Literary criticism is all so vague. I mean, it’s like trying to grasp a cloud.

How about a more mathematical approach? I tried this out, using a chapter from Clive James’ Unreliable Memoirs. I noted how many examples of humour there were on each page, and how many examples of pathos. I entered all these numbers in a spreadsheet, and turned them into a graph. You can see the result below:

Analysis of a chapter from Unreliable Memoirs. Terry Freedman

Now that’s what I call literary criticism. None of this airy-fairy rubbish, but good solid numbers, and a graph to boot. If one carried on applying this approach to the whole book, and taking into consideration more criteria, you would be able to see the shape of the entire narrative at a glance. You wouldn’t even have to read anything.

In fact, you wouldn’t even need to read the book if you didn’t like the graph — because you would know in advance exactly what kind of a book it was going to be.

I shall be writing to the Education Secretary to suggest that this approach be adopted in schools. Why should kids have to wade through stuff like this…

… when they could simply look at a graph instead?
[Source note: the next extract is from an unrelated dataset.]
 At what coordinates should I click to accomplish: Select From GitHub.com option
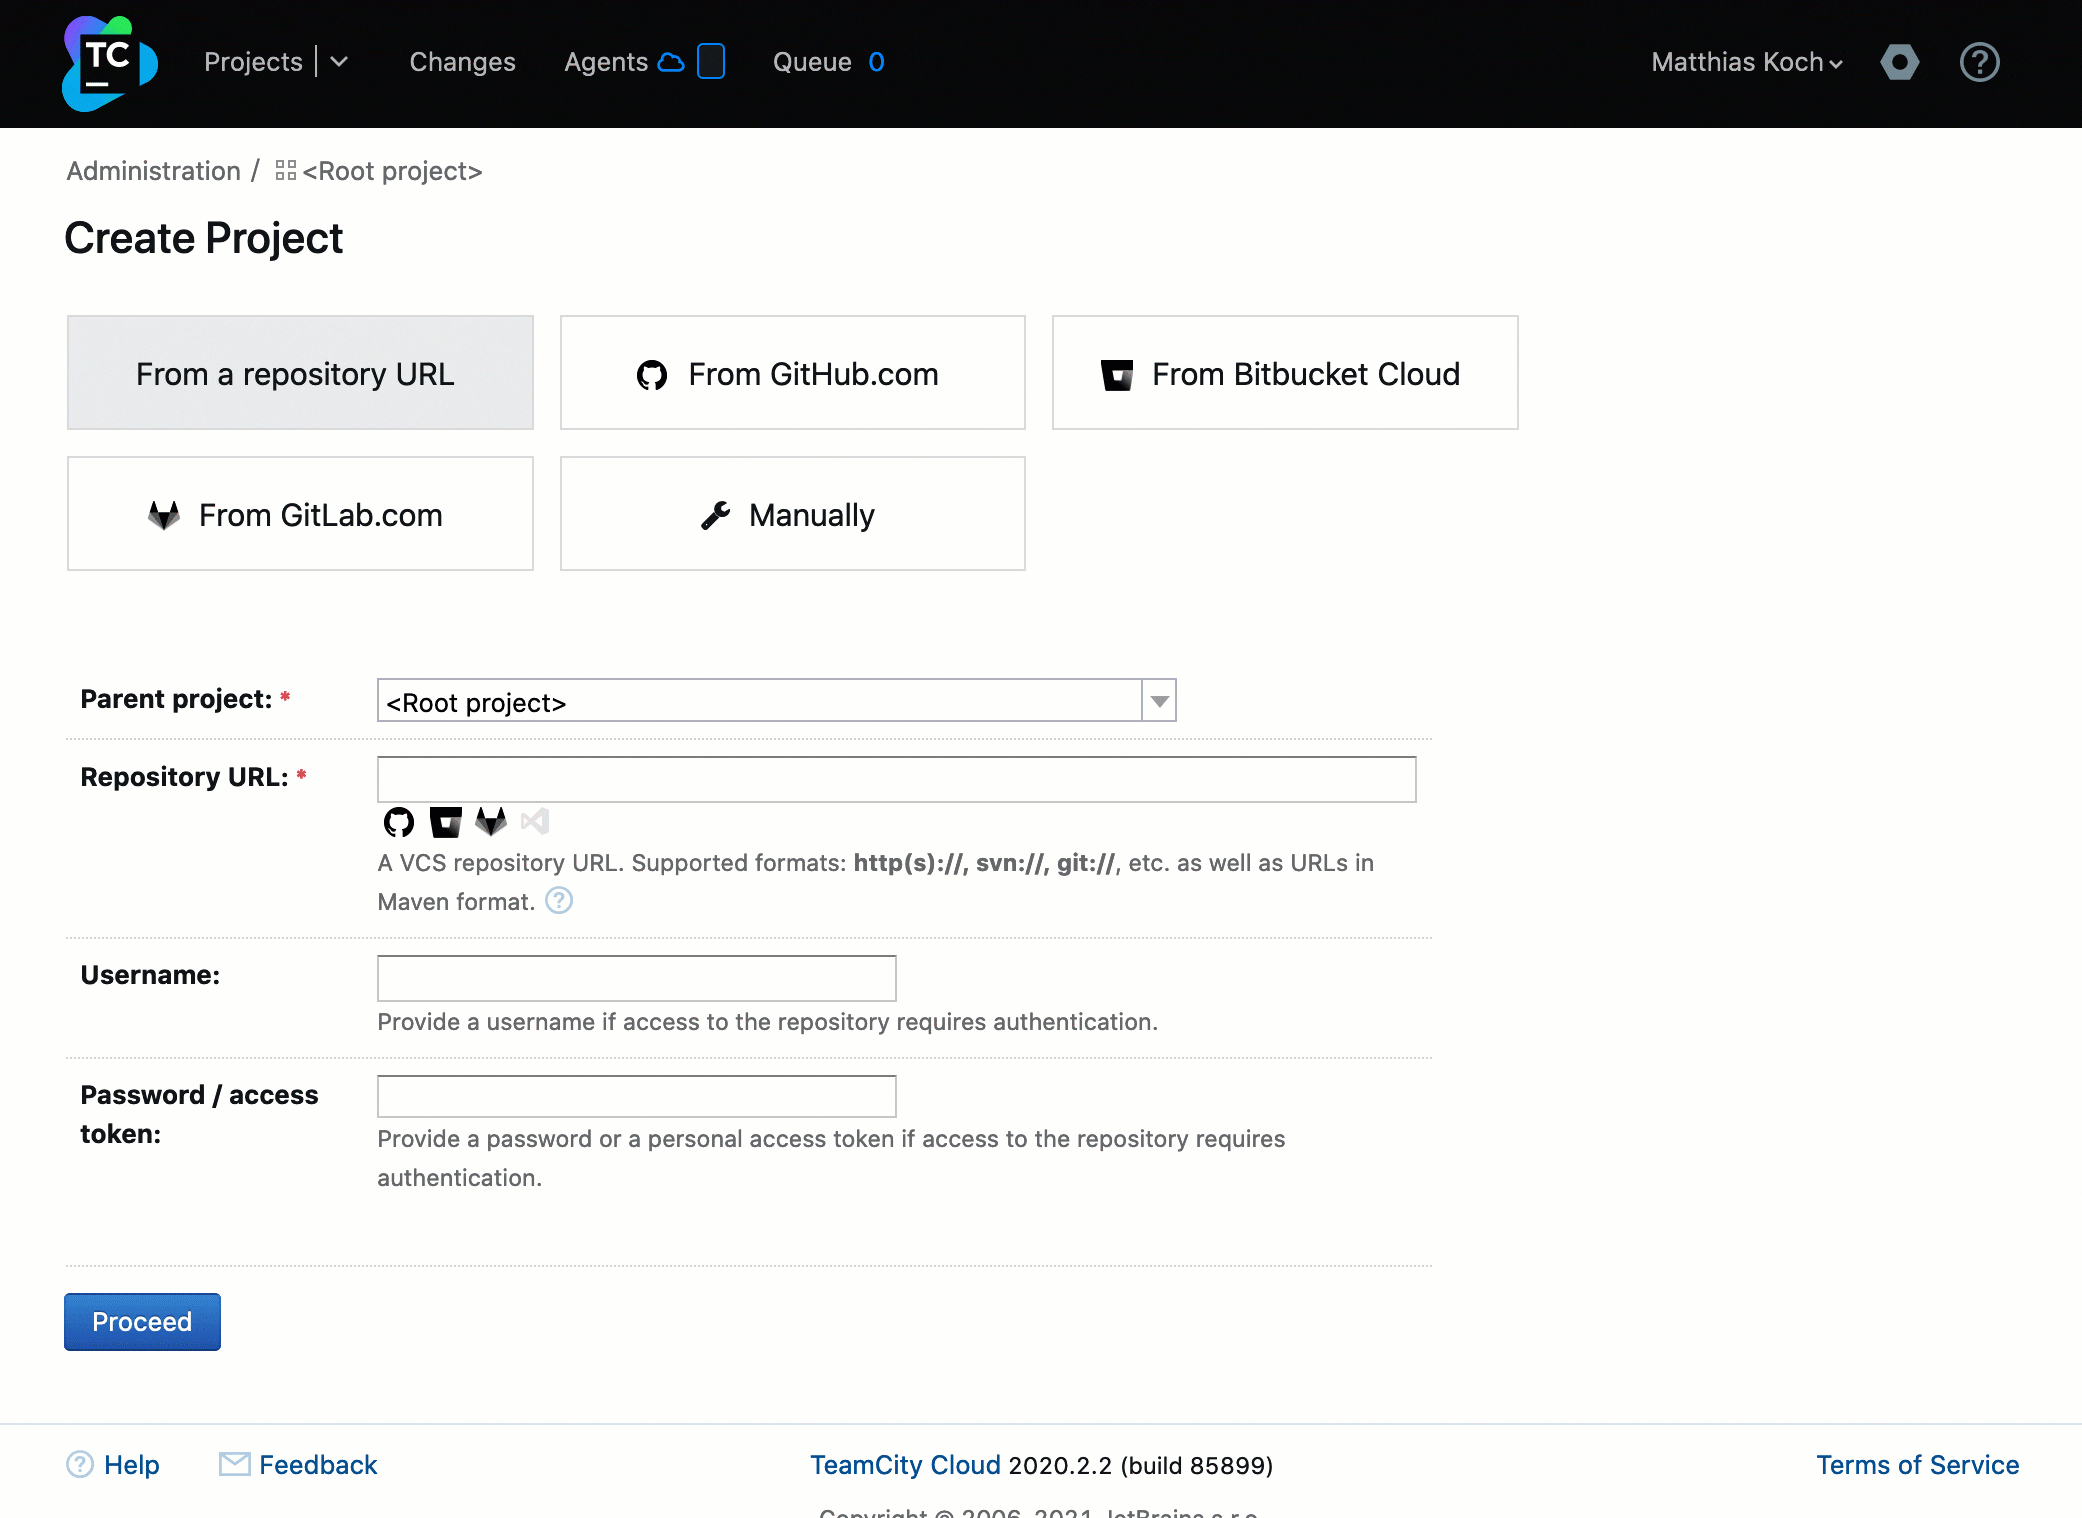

If book blurb writers had any sense, they wouldn’t put wordy descriptions on the back cover of books. No, they would put a graph there, or perhaps a sort of nutrition label in which elements of the book are color-coded, and given percentages:


Ingredients:

Humour 5%

Horribly gruesome stuff 17.5%

and so on.


Bottom line: the trouble with Eng Lit specialists is that they put too much store by words alone. Come on, let’s have some hard facts in the form of numbers as well.